----- Document text -----
OPINION /

What Europe Can Learn from China’s Renewable and Battery Boom

Paris, France, Monday 12 May 2025

Summary

  • Learning from China on how speed, scale, and system integration are driving its clean energy leadership.
  • Europe must redirect fossil fuel spending toward resilient, clean energy systems.
  • Distributed infrastructure with solar, batteries, and smart software is the path forward.

Today, Europe’s truck manufacturers are finally ready to scale production on electric vehicles – but the energy systems that support them are not. Making electric transport cheaper than diesel requires more than just good vehicles; it demands smart, decentralized charging hubs that combine solar, battery storage, and robust grid integration. This is why we founded Decade Energy.

But to build that future, we need to learn from those already doing it at scale. I just spent 10 days in China, alongside colleagues, visiting 15 companies across Shenzhen, Shanghai, and other industrial hubs. China is not only the world’s largest producer of renewables and batteries, it also leads in innovation, system integration, and speed of deployment. Our goal was to understand how China’s capabilities can help accelerate Europe’s transition – not by reinventing the wheel, but by working with the people already driving it.

The experience also held personal meaning for me. It was a chance to witness how a nation that lifted 800 million people out of poverty within a single generation is now shaping the future of global energy – and what that means for Europe.

One thing is clear: While Europe debates and pilots, China is already deploying at scale.

In a world of shifting alliances and rising geopolitical instability, Europe must urgently rethink its energy strategy. Security is no longer just military – it’s about the resilience of our civilian infrastructure: the systems that power transport, heating, agriculture, and food distribution. These systems must be independent, decentralized, and defendable.
-----
*Parts of the exercise*.
A. Write out the stretch of the opinion piece on Europe and China's clean energy boom from "The experience also" through "means for Europe.".
B. Continue the opinion piece on what Europe can learn from China's renewable and battery boom from where it stops.
----- Provided records -----
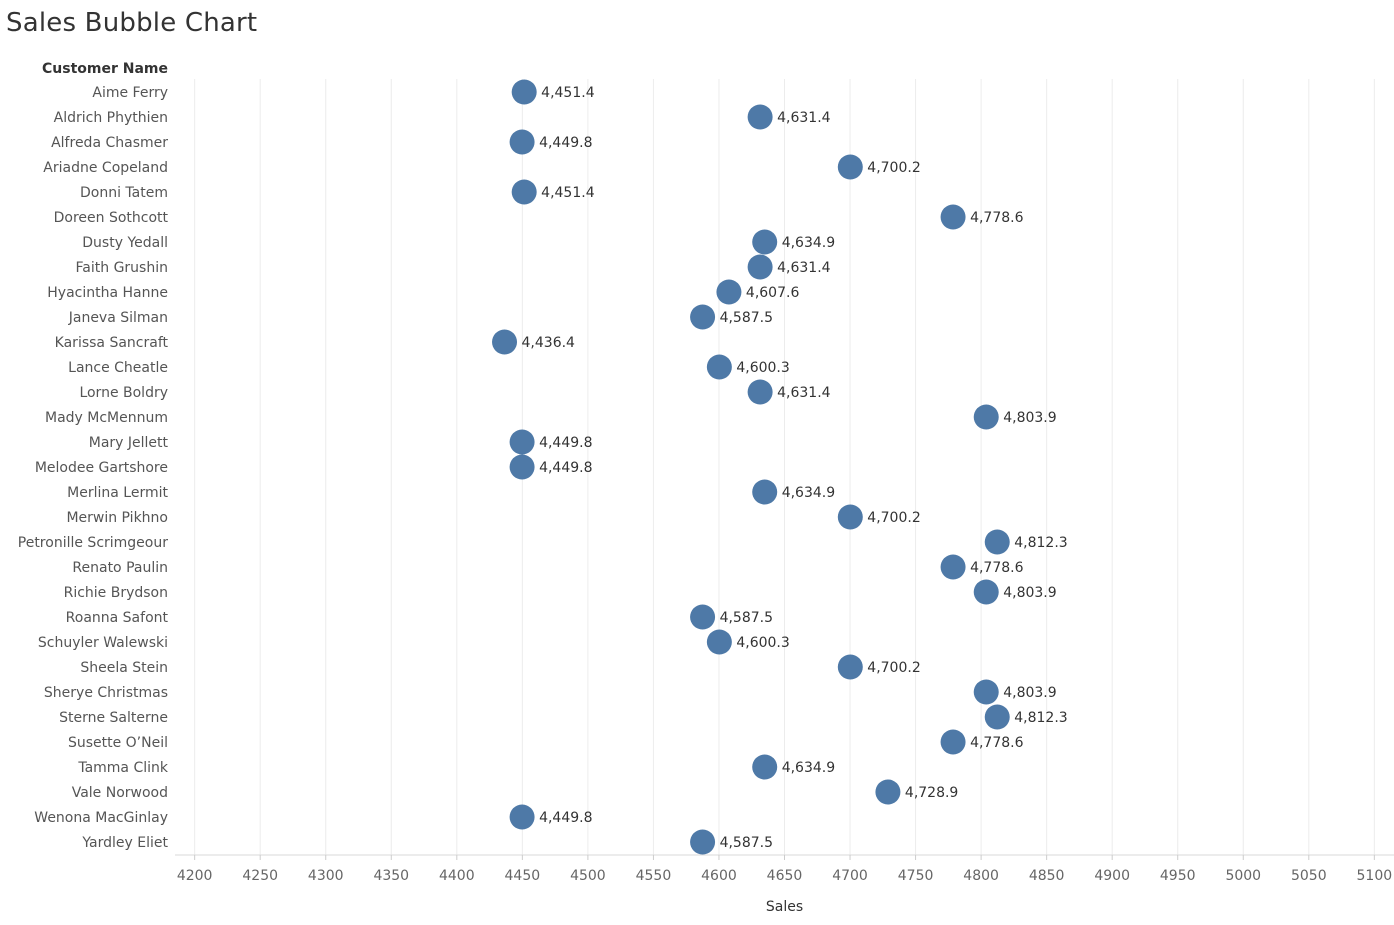 The width and height of the screenshot is (1394, 925). What do you see at coordinates (1178, 876) in the screenshot?
I see `x-tick-label: 4950` at bounding box center [1178, 876].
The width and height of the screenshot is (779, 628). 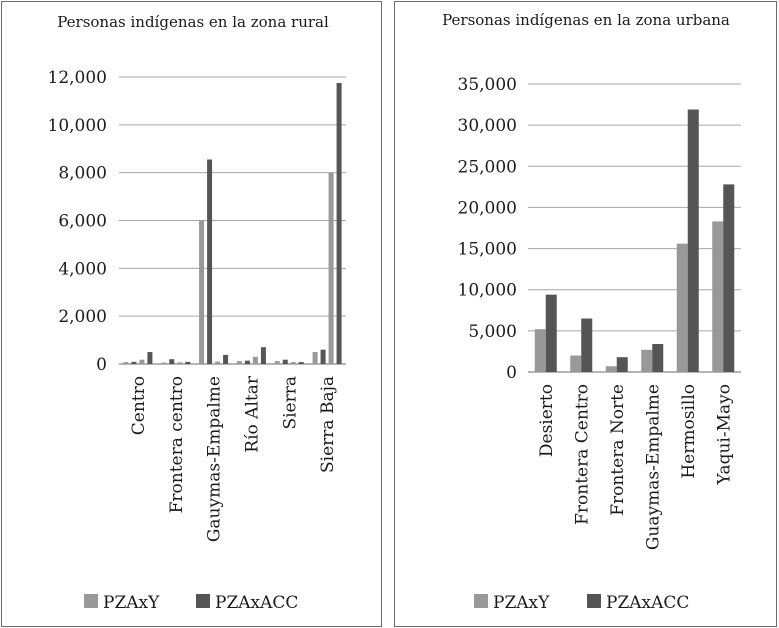 I want to click on y-tick-label: 20,000, so click(x=488, y=208).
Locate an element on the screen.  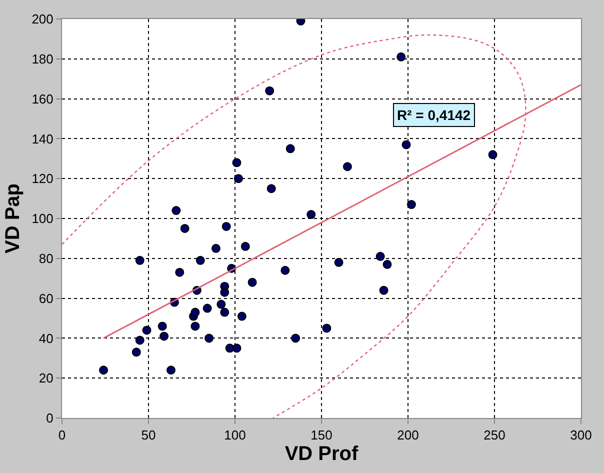
annotation: R² = 0,4142 is located at coordinates (434, 115).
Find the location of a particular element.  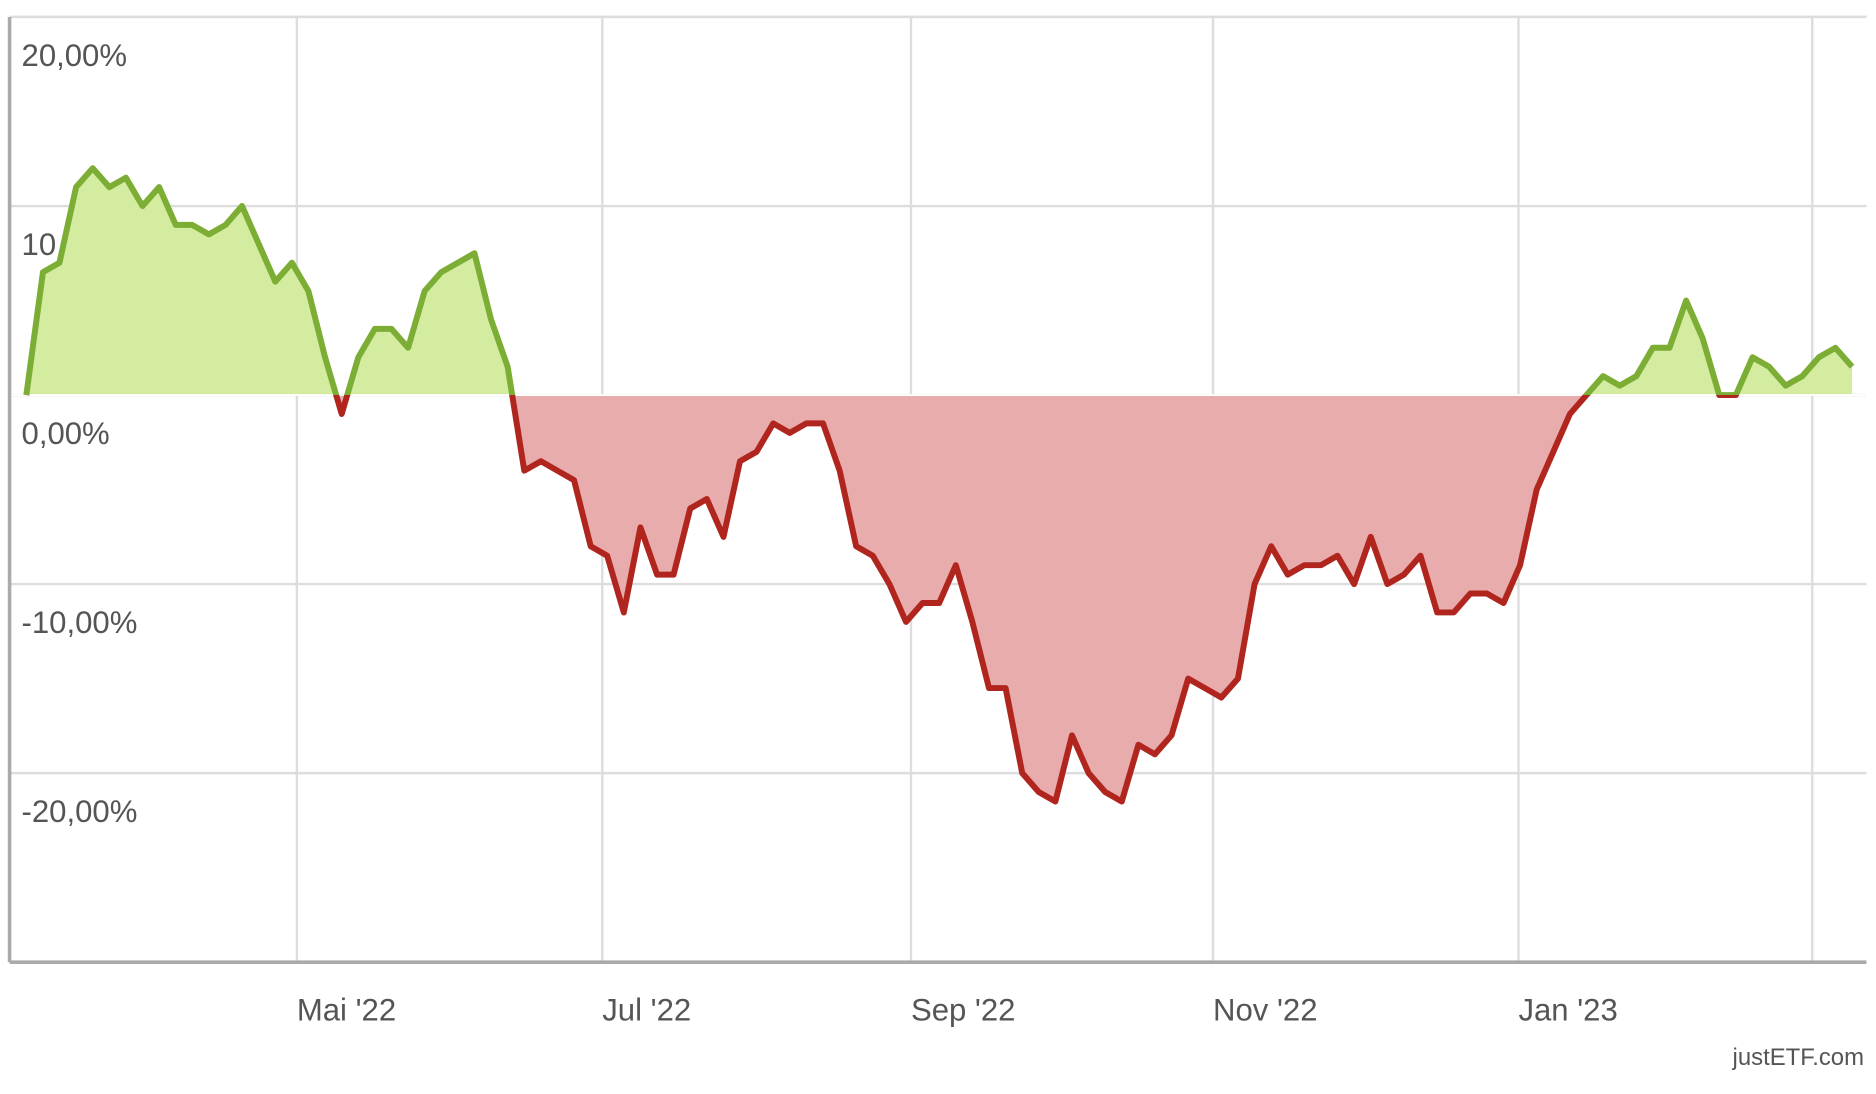

credit: justETF.com is located at coordinates (1798, 1058).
-----
*Written answers*.
A.
The experience also held personal meaning for me. It was a chance to witness how a nation that lifted 800 million people out of poverty within a single generation is now shaping the future of global energy – and what that means for Europe.

B.
That means:

  • Achieving energy independence and security
  • Building resilience into how we generate and distribute power
  • Securing the backbone of modern life: road transport

So how do we get there, quickly and affordably?

Let’s start by answering that question through four lenses: Independence, Time, Cost, and Talent.

1. Independence: From Oil Addiction to Energy Security

The most obvious answer to Europe’s energy vulnerability is a full-scale shift to renewables.

Russia and the United States, both Petrostates, benefit and gain power as long as Europe continues to be addicted to fossil fuels. In contrast, Europe and China both lack significant oil and gas reserves but have abundant wind and solar resources.

China recognized the strategic importance of renewables more than a decade ago and acted decisively. Leveraging centralized decision-making and a massive domestic market, China has built a world-leading supply chain, cutting-edge technology, and scaled manufacturing at an astonishing pace. As a result, China now produces batteries, solar panels, wind turbines, and battery energy storage systems (BESS) at a superior quality and while continuing to lower their costs. 

Europe, meanwhile, remains dangerously dependent on oil and gas. These fuels make us vulnerable – a single geopolitical move could close the tap, leaving us without heat, transport, or food distribution. If trucks can’t deliver food into a major city like Paris due to a diesel shortage, shelves will be empty and people will begin to starve within days.

The contrast is stark: Fossil fuels offer leverage to others – and risk to ourselves. Renewables offer independence, stability, and long-term security.

2. Time: Build Our Own Supply Chain or Buy from the Best?

China has spent the last decade building a complete and competitive supply chain for renewables – from wind and solar to batteries, electric vehicles, and charging infrastructure.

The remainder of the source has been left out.